### [Records provided]
Content starts

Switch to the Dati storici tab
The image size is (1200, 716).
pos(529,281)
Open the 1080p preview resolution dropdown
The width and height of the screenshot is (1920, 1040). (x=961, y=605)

Content ends

### [Aim of the exercise]
Write out all of the records exactly as they stand above.

### [Task result]
Switch to the Dati storici tab
The image size is (1200, 716).
pos(529,281)
Open the 1080p preview resolution dropdown
The width and height of the screenshot is (1920, 1040). (x=961, y=605)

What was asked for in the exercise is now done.